A story on television news consumer advocate Tom Martino's bankruptcy case today illustrates a common scenario in debtor-creditor law. A debtor incurs a valid and enforceable debt to a creditor. The debtor default on a payment on that debt. The debtor and creditor enter into discussions regarding repayment. In those discussions, the debtor makes a proposal that, if accepted, would allow the creditor to mitigate their damages from a default on the debt, in whole or in part. The creditor rejects the proposal and sues.
In this context, when, if ever, can the creditor be denied a recovery for failing to mitigate damages?
Every creditor has a common law duty in a suit for breach of contract, which includes almost all debt collection cases, to take all reasonable steps to mitigate damages.
The classic mitigation case in a breach contract is one where a tenant breaches of lease and vacates.

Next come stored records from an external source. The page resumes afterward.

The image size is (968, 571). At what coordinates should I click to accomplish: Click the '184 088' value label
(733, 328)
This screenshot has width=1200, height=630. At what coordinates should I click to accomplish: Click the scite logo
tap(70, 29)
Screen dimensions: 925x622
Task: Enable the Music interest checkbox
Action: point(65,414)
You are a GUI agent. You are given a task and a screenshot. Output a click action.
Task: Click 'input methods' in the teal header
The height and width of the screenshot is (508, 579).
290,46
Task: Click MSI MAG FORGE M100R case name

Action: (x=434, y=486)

In that situation, assuming it is not reasonable for the landlord to refuse to rent the property to the substitute tenant based on the character of the substitute tenant (e.g. it might be reasonable to refuse to rent to a substitute tenant whose business is in violation of local zoning laws), the landlord is generally not entitled to recover from the original tenant the rent that could have been paid by the substitute tenant during the lease term, whether or not the landlord actually allows the substitute tenant to move into the property.
In general, however, mitigation of damages is a tricker matter when the contract is a simple contract to pay a fixed sum of money, with interest and certain fees, at one or more dates certain, that is not attached to any collateral, i.e. an unsecured loan.

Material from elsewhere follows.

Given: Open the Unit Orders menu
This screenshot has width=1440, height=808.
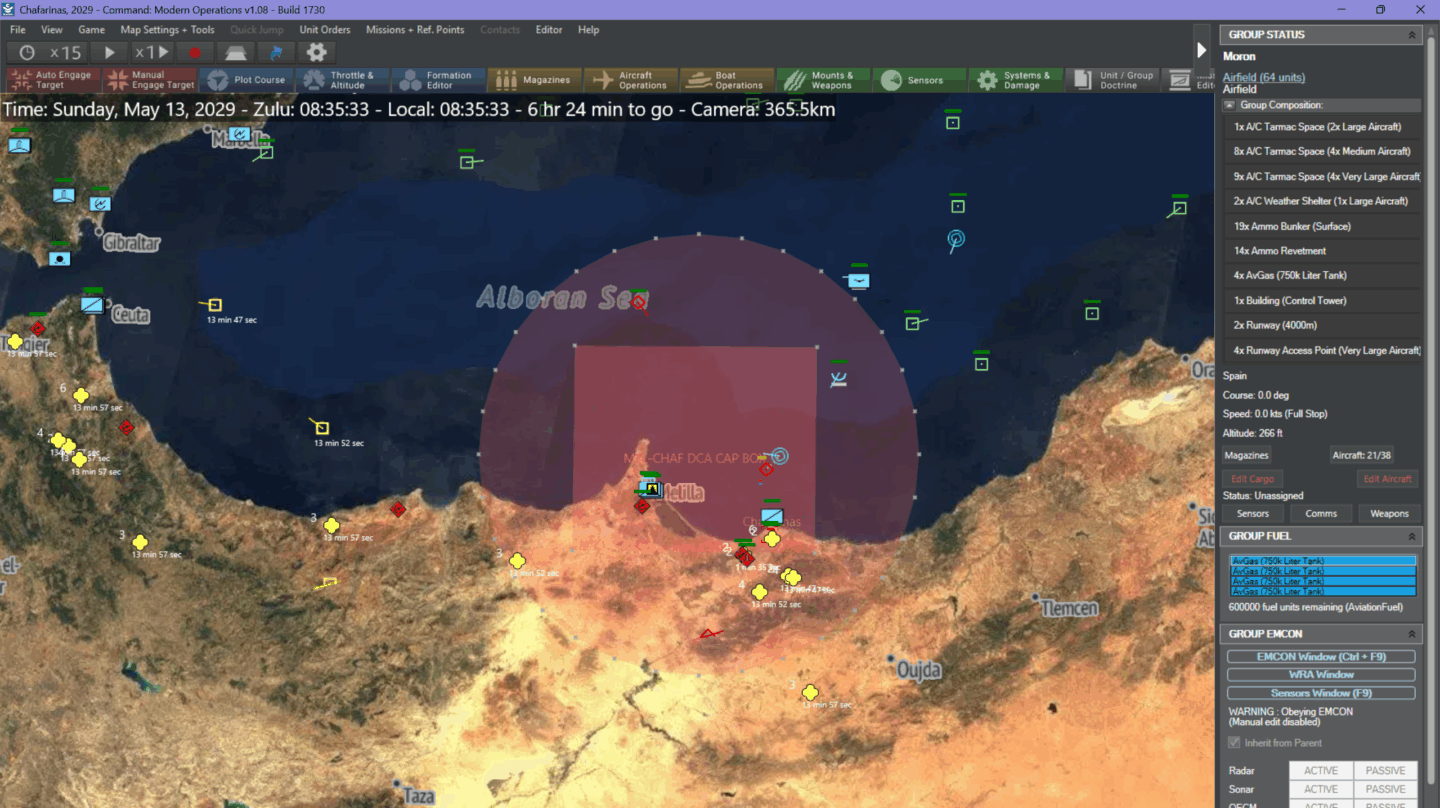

Martino's argument is less textbook: "[Tom Martino] said his wife, Holly Martino, offered to pay the card in full if the company agreed to move the balance into her name, which FIA [the credit card company] refused."

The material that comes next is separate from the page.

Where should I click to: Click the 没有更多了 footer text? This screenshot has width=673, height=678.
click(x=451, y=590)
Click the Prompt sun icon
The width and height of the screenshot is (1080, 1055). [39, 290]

Presumably, Martino is arguing not that his wife was offering immediate payment in cash of the credit card, but that she was offering to guarantee the debt in exchange for a release of the original debtor.
In hindsight, this surely would have been a good deal for the bank. Tom Martino's bankruptcy was triggered due to liability on business investments gone bad that his wife had no involvement in, so only he went bankrupt. A debt owed by his wife would still be valid, enforceable, and in all likelihood current today, notwithstanding the husband's bankruptcy, in which the credit card company is almost sure to take a huge loss, even if part of their balance can be recovered as pennies on the dollar like any other unsecured creditor, and perhaps on the theory that some of his purchases were "luxury purchases" that can't be discharged if made on the eve of bankruptcy.
On the other hand, usually, in a mitigation case, the debtor offers a way for the creditor to reduce the damages suffered by the creditor, but is not fully released. In the classic substitute tenant case, the original tenant still has liability for the full amount of the rent due that the substitute tenant does not pay, and often the substitute tenant will be paying less than the full rental amount owed by the original tenant. For example, if the original tenant has a lease with a rental payment of $2,000 a month, the proposed substitute tenant may be paying $1,600 a month, leaving the original tenant on the hook for the $400 a month balance for the remainder of the lease.
A promise to repay from a secondary earner in a family in exchange for a full release of the primarily liable primary earner in the family is not obviously a risk free proposition that will reduce the creditor's exposure, ex ante, so it may not be unreasonable for the lender to refuse to agree to that deal in order to mitigate its damages.
This isn't to say that mitigation arguments are never relevant in the case of unsecured loans. But, they are harder to establish.